In einer sozialistischen Planwirtschaft würde die gleiche Technologie dafür genutzt werden, um die Arbeitszeit zu verkürzen. Wir könnten sofort eine 30-Stunden-Woche einführen, diese dann auf 20 Stunden, zehn Stunden und noch weniger verkürzen, während die Produktion steigt und der Wohlstand der Gesellschaft viel stärker ausgebaut wird, als es im Kapitalismus vorstellbar ist. Das wäre eine grundlegende Veränderung des menschlichen Lebens. Zum ersten Mal würden Menschen von der mühsamen Plackerei befreit werden. Sie wären frei, um sich selbst körperlich, psychisch, und man könnte noch ergänzen, geistig weiterzuentwickeln. Die Menschen wären frei, ihren Blick zu heben und das Universum zu kontemplieren. Trotzki schrieb einst: “Wie viele Aristoteles hüten Schweine? Und wie viele Schweinehirten sitzen auf einem Thron?“ (Aus „On the Suppressed Testament of Lenin“, 1932, eigene Übersetzung). Die Klassengesellschaft verarmt die Menschen nicht nur materiell, sondern auch psychisch. Das Leben von Millionen Menschen ist auf das äußerste begrenzt, ihr mentaler Horizont beschnitten. Der Sozialismus würde all das Potenzial, das vom Kapitalismus beschränkt wird, entfesseln.

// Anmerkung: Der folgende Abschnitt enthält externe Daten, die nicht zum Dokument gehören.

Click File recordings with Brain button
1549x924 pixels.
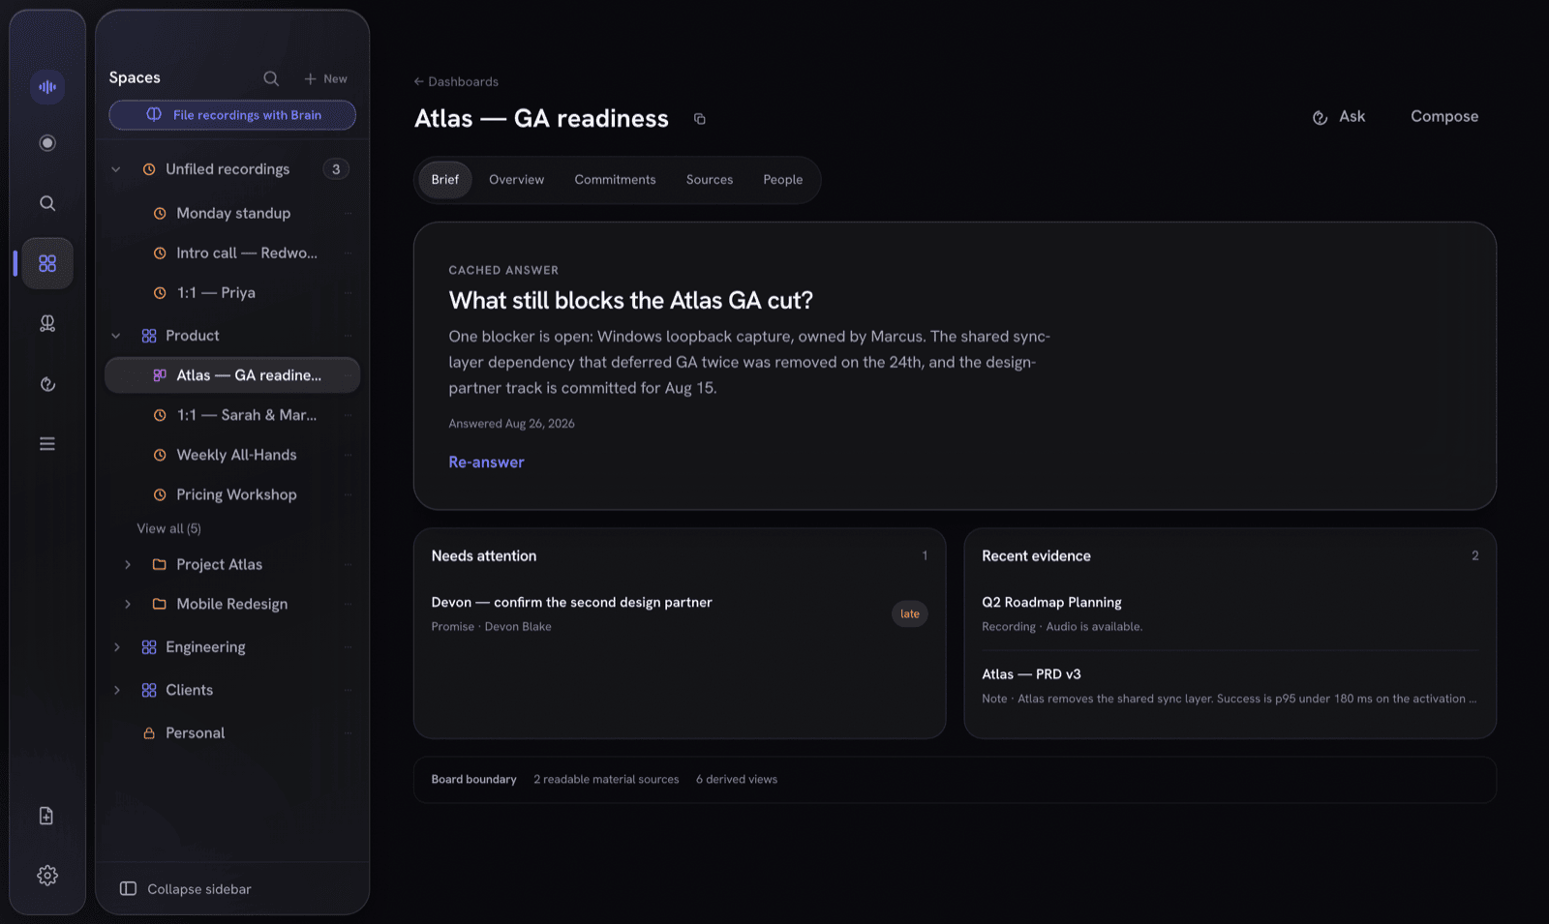[232, 115]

Menschen haben unterschiedliche Charaktere und Begabungen. Nicht jeder kann ein Aristoteles, ein Beethoven oder ein Einstein sein. Aber jeder verfügt über das Potential, auf dem einen oder anderen Gebiet Großes zu leisten, ein großer Wissenschaftler, Künstler, Musiker, Tänzer oder Fußballer zu werden. Der Kommunismus wird die Bedingungen schaffen, diese Potentiale ganz auszuschöpfen. Das wäre die größte Revolution aller Zeiten. Sie würde die menschliche Zivilisation auf ein neues und qualitativ höheres Niveau heben. Um mit Engels zu sprechen: Es wäre der Sprung der Menschheit vom Reich der Notwendigkeit in das Reich der wirklichen Freiheit.